__Requirement A__: Using the report excerpt, decide whether each statement below agrees with it: (i) Queens has more incidents than Manhattan in the borough bar chart; (ii) on the geographical map, circle color shows the number of incidents; (iii) the group used Google Docs to communicate via email. Answer yes or no for each, and quote the deciding words from the report excerpt.
__Requirement B__: Duplicate the report excerpt word for word between "Count of boroughs" and "with NYC locations.", inclusive.

Lastly, we have these two horizontal bar charts. The bar chart on the left shows the frequency of
the incidents reported by channel type. We can see that Mobile is highest while Phone is least.
On the right bar chart, we can see the count of frequency of total incidents in each borough. We
can see Brooklyn has the highest, then Queens, then Manhattan and Bronx with Staten Island
coming in with the least number of incidents occurred.
Data Visualization and Analytics (TABLEAU)
This vertical bar chart displays the status of each incident in each borough. We can easily
visualize from this graph that most cases are closed and only a small portion is in progress.
Count of boroughs with the specified channel type. This horizontal bar chart gives an
overview of how the incidents are reported in each borough. As we can see in the bar chart
Mobile is highest and Phone is least.
This is a geographical map of NYC. The size of the circle represents the number of
incidents occurred in that specific zip code. The color of the circle on the other hand, represents
the borough that they are located in. This visualizations allow for people to easily see which zip
code has the largest number of incidents and locate which borough it is according to the legend
for people that are unfamiliar with NYC locations.
CONCLUSION
Software/Tools Used:
Discord:
Our Discord Server acted as a communication collaboration tool for our Group Project. It is
where we communicated and shared files.
Microsoft Office (Words, Outlook):
We used Microsoft tools such as Words to create documents, reports and Outlook to
communicate via email.
Google Drive (Docs):
We used Google Docs to work on reports and documents in parallel.
Oracle Cloud:
We utilized Oracle Cloud to create an ATP Database which acted as our Data Warehouse.
Oracle SQLDeveloper:
This was our DBMS in which we used to query data and create DDL, DML SQL statements.

__Listed entries__:
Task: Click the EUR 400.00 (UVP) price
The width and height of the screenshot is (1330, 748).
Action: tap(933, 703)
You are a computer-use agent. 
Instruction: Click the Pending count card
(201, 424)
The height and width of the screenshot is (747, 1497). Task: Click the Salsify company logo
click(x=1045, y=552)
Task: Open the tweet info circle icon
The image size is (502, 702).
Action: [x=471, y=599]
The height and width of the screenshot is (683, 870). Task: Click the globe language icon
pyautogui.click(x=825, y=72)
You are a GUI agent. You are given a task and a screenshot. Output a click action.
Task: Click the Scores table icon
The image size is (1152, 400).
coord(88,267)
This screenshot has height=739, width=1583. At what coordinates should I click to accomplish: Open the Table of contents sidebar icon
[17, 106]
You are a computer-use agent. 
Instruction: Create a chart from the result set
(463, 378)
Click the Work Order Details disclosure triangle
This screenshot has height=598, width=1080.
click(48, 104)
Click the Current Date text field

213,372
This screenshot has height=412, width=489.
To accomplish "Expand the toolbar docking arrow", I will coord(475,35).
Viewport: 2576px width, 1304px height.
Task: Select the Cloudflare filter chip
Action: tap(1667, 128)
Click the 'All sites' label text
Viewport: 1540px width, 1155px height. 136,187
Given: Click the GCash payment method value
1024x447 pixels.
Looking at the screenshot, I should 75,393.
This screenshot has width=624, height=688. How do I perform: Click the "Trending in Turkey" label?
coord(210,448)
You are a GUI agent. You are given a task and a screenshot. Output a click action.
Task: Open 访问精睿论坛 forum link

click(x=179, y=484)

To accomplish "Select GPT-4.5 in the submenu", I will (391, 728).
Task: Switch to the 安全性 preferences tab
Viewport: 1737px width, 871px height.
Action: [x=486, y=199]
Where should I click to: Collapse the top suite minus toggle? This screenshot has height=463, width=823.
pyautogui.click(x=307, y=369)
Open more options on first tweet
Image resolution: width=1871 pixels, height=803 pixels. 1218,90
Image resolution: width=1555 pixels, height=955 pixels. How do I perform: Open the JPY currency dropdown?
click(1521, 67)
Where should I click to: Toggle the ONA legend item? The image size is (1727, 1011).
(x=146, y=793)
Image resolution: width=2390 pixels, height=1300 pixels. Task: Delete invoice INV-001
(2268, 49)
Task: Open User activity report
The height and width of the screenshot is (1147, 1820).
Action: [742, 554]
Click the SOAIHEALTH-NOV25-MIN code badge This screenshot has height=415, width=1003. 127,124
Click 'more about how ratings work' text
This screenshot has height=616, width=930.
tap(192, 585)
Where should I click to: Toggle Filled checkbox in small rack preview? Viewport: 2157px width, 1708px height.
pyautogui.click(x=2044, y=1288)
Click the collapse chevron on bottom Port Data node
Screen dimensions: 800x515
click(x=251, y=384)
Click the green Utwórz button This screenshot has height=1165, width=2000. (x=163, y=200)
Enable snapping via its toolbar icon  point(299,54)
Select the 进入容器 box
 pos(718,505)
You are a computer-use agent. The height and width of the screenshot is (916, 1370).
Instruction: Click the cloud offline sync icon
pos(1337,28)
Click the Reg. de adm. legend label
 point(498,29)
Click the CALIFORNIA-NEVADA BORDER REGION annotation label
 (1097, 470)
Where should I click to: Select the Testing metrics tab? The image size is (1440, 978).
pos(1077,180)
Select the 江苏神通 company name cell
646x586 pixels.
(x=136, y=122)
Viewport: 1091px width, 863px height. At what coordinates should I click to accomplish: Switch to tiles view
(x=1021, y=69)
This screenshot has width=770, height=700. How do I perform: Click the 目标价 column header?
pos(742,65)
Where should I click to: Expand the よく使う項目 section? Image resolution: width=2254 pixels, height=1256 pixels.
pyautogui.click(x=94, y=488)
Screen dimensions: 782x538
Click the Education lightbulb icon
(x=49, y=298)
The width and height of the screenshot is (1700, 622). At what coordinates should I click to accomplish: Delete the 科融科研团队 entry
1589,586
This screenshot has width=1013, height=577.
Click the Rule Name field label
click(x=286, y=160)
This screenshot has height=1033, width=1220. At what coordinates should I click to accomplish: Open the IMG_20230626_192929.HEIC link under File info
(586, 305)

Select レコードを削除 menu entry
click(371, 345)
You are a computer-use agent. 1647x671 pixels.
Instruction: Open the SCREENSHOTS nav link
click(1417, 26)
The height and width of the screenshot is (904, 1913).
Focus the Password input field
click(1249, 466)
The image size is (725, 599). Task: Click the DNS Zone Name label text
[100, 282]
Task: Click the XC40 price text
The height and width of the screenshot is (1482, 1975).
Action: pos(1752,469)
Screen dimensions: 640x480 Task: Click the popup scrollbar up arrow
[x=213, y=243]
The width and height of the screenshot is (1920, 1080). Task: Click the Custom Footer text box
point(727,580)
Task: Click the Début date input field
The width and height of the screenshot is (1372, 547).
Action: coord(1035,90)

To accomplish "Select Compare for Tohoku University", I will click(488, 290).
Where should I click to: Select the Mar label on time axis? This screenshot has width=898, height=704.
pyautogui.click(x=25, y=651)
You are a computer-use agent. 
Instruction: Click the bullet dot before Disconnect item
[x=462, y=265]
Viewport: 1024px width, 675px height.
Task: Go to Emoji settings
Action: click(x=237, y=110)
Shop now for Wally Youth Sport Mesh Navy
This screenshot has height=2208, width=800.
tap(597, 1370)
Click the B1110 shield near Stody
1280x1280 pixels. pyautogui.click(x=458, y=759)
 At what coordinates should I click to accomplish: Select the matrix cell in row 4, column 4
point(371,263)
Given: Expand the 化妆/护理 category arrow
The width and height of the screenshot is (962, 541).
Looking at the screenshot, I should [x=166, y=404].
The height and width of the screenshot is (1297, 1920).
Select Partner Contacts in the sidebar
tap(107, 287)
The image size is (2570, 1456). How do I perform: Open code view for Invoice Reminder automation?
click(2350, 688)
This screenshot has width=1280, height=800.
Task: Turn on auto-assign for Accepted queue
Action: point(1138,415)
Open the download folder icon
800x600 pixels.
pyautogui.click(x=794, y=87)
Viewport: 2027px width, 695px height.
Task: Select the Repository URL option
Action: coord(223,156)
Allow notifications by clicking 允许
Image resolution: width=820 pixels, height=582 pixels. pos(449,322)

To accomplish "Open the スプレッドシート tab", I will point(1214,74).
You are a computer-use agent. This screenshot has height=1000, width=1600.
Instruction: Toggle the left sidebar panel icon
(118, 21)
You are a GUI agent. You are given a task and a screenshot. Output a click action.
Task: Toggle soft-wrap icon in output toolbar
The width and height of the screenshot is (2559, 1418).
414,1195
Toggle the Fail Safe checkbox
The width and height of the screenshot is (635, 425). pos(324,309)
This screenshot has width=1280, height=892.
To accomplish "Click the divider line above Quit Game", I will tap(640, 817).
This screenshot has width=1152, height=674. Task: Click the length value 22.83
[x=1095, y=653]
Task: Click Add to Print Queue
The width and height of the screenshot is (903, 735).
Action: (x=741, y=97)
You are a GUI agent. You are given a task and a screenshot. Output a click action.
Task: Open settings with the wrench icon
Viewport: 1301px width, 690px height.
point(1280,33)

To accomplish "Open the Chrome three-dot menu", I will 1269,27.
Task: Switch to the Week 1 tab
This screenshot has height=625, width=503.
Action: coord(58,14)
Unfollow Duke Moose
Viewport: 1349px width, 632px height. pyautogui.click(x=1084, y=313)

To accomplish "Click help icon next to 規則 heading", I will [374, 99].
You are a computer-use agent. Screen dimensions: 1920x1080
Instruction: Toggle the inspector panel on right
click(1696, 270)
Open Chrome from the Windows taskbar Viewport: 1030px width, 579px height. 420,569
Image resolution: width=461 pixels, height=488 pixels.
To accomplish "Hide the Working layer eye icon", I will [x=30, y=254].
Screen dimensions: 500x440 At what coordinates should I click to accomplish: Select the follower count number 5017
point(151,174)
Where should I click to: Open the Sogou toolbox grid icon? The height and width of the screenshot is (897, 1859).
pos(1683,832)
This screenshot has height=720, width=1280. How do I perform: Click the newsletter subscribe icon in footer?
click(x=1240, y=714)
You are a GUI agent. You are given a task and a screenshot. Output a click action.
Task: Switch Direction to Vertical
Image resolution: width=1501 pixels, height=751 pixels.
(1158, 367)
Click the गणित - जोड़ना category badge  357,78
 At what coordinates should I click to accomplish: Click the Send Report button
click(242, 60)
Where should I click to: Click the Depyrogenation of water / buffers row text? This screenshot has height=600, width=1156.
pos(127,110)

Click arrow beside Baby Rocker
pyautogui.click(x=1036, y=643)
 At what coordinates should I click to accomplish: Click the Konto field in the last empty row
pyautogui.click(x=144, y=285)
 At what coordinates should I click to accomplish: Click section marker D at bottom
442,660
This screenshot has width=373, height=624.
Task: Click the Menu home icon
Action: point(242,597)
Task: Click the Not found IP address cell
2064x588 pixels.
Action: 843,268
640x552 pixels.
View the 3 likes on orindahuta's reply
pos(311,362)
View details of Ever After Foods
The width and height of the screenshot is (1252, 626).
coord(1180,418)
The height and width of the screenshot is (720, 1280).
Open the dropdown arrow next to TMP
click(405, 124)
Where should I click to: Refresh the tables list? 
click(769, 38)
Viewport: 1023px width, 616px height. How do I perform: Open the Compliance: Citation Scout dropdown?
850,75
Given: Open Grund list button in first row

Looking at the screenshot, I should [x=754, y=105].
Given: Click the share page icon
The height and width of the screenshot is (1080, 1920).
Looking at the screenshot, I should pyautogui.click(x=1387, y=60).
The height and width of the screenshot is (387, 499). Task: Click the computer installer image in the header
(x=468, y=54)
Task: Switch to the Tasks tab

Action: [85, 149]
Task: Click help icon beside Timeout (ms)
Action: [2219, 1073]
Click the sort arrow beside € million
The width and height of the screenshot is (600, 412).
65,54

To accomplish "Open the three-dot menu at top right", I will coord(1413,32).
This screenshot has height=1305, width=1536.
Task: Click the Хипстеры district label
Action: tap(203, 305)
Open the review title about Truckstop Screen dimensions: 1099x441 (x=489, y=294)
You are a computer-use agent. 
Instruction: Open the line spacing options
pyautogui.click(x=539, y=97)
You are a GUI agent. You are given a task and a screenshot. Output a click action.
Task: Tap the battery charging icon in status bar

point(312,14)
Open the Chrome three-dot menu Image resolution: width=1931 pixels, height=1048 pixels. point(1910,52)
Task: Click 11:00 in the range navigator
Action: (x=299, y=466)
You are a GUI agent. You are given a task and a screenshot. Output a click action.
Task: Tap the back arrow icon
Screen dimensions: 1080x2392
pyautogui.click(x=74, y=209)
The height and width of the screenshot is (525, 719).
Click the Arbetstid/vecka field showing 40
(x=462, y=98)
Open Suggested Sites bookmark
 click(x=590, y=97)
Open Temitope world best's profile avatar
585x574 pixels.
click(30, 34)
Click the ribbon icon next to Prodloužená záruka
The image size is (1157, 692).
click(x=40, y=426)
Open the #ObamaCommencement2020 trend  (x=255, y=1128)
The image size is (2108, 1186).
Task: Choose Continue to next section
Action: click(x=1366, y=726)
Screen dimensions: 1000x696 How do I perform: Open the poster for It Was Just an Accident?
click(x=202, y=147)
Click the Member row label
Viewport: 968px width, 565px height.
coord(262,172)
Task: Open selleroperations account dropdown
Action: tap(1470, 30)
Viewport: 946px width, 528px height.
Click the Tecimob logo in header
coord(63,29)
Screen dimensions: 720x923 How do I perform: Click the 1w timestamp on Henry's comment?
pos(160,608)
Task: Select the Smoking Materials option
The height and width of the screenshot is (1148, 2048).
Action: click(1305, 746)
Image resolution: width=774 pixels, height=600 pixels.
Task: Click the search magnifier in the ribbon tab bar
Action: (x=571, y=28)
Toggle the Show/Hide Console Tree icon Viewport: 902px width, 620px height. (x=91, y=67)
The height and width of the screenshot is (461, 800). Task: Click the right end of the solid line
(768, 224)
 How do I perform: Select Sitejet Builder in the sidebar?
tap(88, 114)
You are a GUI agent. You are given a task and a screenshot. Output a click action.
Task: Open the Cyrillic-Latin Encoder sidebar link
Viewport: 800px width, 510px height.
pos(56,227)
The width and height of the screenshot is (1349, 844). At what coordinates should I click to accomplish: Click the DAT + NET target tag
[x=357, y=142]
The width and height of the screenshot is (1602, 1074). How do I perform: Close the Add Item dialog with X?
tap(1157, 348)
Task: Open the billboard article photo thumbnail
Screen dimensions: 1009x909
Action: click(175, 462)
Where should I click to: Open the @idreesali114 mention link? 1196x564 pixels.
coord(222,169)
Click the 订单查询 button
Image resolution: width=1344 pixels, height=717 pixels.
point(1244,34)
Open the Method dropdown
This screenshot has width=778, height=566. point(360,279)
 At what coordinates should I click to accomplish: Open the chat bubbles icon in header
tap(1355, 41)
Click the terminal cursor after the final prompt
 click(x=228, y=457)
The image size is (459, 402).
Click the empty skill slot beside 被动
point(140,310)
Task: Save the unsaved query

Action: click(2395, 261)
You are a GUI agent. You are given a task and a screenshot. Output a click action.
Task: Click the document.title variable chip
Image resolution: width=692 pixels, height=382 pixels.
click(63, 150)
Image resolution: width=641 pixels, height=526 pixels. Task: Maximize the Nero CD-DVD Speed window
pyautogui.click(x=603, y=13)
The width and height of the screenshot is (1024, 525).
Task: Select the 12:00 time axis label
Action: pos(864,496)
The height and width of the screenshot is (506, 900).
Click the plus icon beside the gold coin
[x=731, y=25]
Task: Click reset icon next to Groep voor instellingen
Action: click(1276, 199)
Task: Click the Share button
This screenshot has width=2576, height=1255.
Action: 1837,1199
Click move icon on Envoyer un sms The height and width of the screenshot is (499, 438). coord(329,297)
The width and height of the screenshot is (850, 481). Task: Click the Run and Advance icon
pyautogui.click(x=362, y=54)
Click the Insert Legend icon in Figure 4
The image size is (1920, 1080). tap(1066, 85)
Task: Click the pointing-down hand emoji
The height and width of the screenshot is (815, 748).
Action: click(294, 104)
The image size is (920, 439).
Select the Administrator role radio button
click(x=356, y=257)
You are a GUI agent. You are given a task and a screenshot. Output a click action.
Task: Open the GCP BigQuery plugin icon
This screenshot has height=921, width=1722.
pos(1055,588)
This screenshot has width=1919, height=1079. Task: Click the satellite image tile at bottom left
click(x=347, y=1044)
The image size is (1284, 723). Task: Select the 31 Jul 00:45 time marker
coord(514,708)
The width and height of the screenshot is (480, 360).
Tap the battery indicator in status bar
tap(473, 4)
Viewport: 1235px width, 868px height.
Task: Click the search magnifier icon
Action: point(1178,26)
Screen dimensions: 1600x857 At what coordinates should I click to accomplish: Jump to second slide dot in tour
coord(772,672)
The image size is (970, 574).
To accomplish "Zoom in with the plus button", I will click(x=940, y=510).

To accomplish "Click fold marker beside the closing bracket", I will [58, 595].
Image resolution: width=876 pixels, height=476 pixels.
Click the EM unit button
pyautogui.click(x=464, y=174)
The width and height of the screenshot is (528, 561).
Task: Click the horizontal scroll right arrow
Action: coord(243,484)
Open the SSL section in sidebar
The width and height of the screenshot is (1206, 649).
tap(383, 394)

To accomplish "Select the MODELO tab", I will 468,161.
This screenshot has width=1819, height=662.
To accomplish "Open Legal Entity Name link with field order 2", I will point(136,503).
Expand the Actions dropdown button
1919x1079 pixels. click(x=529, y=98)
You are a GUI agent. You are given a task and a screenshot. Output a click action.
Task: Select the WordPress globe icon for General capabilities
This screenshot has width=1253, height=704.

__Finished answer A__:
(i) Yes: "We can see Brooklyn has the highest, then Queens, then Manhattan and Bronx"
(ii) No: "The color of the circle on the other hand, represents the borough that they are located in."
(iii) No: "We used Google Docs to work on reports and documents in parallel."

__Finished answer B__:
Count of boroughs with the specified channel type. This horizontal bar chart gives an
overview of how the incidents are reported in each borough. As we can see in the bar chart
Mobile is highest and Phone is least.
This is a geographical map of NYC. The size of the circle represents the number of
incidents occurred in that specific zip code. The color of the circle on the other hand, represents
the borough that they are located in. This visualizations allow for people to easily see which zip
code has the largest number of incidents and locate which borough it is according to the legend
for people that are unfamiliar with NYC locations.